**SHORT PROBLEM A:** In the forum thread below, rewrite the paragraph beginning "I'm having some troubles with my code" as one shorter sentence that keeps its main facts.

◇ ◇ ◇ ◇ ◇

问题
I'm having some troubles with my code, I want it to execute the php file whenever I enter something but it isn't working
<!doctype html>
<html>
<head>
<meta charset="UTF-8">
<script type="text/javascript" src="//ajax.googleapis.com/ajax/libs/jquery/1.9.1/jquery.min.js"></script>
<script type="text/javascript">
function getStates(value) {
$.post("search.php", {name:value},function(data)
$("#results").html(data);
});
}
</script>
</head>
<input type="text" onkeyup="getStates(this.value)"/>
<br>
<div id="results"></div>
<body>
</body>
</html>
php
<?php
mysqli_connect("localhost", "#", "#") or die(mysqli_connect_errno());
mysql_select_db("#") or die(mysql_error());
$search = $_POST["name"];
$players = mysql_query("SELECT firstname FROM players WHERE firstname LIKE '%search%'");
while($player = mysql_fetch_array($players)) {
echo "<div>" . $players["firstname"] . "</div>";
}
?>
回答1:
From what I can see,you should change this
'%search%'
to
'%{$search}%'
in
$players = mysql_query("SELECT firstname FROM players WHERE firstname LIKE '%search%'");
EDIT
@user3187651 Assuming you've done everything right on the server side. Change your javascript to:
function getStates(value) {
$.post("search.php", {name:value},function(data){
$("#results").html(data);
}
);
}
This should get rid of the error in the client side.
回答2:
You are missing {
. Just do:
function xyx(name) {
$.post("search.php", { name: value }, function(data) {
$("#results").html(data);
});
}
回答3:
There's something that is missing in your code:
<!doctype html>
<html>
<head>
<meta charset="UTF-8">
<script src="//ajax.googleapis.com/ajax/libs/jquery/1.9.1/jquery.min.js"></script> //ur getting the jquery via online
<script>
$(document).ready(function(){
$("#textBoxId").change(function() //triggers when you change the value in your textbox
{
var value = $(this).val(); //gets the value of your textbox
$.post("search.php", {id:value},function(data)

◇ ◇ ◇ ◇ ◇

**SHORT PROBLEM B:** Put the entries from the line with "Task: Click 이 페이지에 관한 정보 entry" up to and including the line with "point(61,97)" into a Markdown table with the columns No. and Line, numbering each row and leaving out blank lines.

◇ ◇ ◇ ◇ ◇

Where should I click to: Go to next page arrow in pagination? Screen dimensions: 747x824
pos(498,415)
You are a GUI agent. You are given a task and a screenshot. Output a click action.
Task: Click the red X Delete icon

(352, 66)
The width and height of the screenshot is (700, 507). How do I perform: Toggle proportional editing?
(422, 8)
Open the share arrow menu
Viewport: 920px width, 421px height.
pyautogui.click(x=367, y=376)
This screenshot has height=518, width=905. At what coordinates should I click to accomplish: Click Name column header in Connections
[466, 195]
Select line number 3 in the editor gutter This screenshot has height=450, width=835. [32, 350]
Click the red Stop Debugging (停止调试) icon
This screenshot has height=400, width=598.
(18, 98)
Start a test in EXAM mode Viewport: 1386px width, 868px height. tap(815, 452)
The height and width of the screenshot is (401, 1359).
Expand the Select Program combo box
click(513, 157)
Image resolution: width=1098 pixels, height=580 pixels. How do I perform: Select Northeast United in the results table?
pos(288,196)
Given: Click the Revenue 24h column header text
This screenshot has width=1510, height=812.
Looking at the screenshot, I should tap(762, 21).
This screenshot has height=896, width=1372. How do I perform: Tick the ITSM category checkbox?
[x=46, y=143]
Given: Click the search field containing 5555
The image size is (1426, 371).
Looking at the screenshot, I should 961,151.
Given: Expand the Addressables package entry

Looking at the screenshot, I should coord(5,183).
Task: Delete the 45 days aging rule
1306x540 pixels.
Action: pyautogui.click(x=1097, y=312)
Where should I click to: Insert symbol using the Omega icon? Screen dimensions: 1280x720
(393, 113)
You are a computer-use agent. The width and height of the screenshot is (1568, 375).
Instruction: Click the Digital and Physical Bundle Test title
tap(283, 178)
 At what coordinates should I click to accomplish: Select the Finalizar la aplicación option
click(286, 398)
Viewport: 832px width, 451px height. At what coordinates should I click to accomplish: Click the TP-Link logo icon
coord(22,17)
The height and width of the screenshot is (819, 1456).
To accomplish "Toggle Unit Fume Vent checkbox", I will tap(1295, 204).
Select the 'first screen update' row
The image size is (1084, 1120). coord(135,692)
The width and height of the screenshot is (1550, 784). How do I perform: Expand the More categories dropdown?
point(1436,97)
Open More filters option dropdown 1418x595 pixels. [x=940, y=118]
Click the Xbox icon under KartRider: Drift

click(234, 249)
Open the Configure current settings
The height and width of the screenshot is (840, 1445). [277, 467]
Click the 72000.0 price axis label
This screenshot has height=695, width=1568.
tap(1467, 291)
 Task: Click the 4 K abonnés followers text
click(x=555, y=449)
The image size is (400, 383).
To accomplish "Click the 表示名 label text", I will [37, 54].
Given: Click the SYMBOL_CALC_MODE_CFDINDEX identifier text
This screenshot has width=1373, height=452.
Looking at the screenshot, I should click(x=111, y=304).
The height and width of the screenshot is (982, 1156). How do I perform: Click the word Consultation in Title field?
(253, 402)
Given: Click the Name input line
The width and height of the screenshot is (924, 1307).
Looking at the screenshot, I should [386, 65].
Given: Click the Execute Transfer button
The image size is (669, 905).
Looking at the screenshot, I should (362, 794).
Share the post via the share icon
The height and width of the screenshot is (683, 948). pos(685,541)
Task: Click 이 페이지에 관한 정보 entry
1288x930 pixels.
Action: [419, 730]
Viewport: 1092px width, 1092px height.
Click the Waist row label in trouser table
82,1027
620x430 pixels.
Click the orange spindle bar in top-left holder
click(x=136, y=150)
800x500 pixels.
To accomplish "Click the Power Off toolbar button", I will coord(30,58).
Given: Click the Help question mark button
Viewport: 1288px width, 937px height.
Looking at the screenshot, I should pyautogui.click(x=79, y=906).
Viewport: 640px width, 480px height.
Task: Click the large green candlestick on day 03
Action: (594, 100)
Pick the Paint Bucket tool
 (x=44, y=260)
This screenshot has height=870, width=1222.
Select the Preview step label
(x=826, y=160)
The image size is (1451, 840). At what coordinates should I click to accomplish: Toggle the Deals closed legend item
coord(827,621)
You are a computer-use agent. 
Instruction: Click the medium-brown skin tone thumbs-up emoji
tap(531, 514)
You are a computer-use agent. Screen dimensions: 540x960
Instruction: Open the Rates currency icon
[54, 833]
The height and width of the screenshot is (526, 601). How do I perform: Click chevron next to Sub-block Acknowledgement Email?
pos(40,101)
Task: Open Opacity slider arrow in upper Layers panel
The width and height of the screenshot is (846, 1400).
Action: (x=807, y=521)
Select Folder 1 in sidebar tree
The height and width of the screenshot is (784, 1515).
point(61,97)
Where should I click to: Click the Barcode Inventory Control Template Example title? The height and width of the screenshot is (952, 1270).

◇ ◇ ◇ ◇ ◇

**REPLY A:** The code should run the PHP file whenever something is entered, but it doesn't work.

**REPLY B:**
| No. | Line |
|---|---|
| 1 | Task: Click 이 페이지에 관한 정보 entry |
| 2 | 1288x930 pixels. |
| 3 | Action: [419, 730] |
| 4 | Viewport: 1092px width, 1092px height. |
| 5 | Click the Waist row label in trouser table |
| 6 | 82,1027 |
| 7 | 620x430 pixels. |
| 8 | Click the orange spindle bar in top-left holder |
| 9 | click(x=136, y=150) |
| 10 | 800x500 pixels. |
| 11 | To accomplish "Click the Power Off toolbar button", I will coord(30,58). |
| 12 | Given: Click the Help question mark button |
| 13 | Viewport: 1288px width, 937px height. |
| 14 | Looking at the screenshot, I should pyautogui.click(x=79, y=906). |
| 15 | Viewport: 640px width, 480px height. |
| 16 | Task: Click the large green candlestick on day 03 |
| 17 | Action: (594, 100) |
| 18 | Pick the Paint Bucket tool |
| 19 |  (x=44, y=260) |
| 20 | This screenshot has height=870, width=1222. |
| 21 | Select the Preview step label |
| 22 | (x=826, y=160) |
| 23 | The image size is (1451, 840). At what coordinates should I click to accomplish: Toggle the Deals closed legend item |
| 24 | coord(827,621) |
| 25 | You are a computer-use agent.  |
| 26 | Instruction: Click the medium-brown skin tone thumbs-up emoji |
| 27 | tap(531, 514) |
| 28 | You are a computer-use agent. Screen dimensions: 540x960 |
| 29 | Instruction: Open the Rates currency icon |
| 30 | [54, 833] |
| 31 | The height and width of the screenshot is (526, 601). How do I perform: Click chevron next to Sub-block Acknowledgement Email? |
| 32 | pos(40,101) |
| 33 | Task: Open Opacity slider arrow in upper Layers panel |
| 34 | The width and height of the screenshot is (846, 1400). |
| 35 | Action: (x=807, y=521) |
| 36 | Select Folder 1 in sidebar tree |
| 37 | The height and width of the screenshot is (784, 1515). |
| 38 | point(61,97) |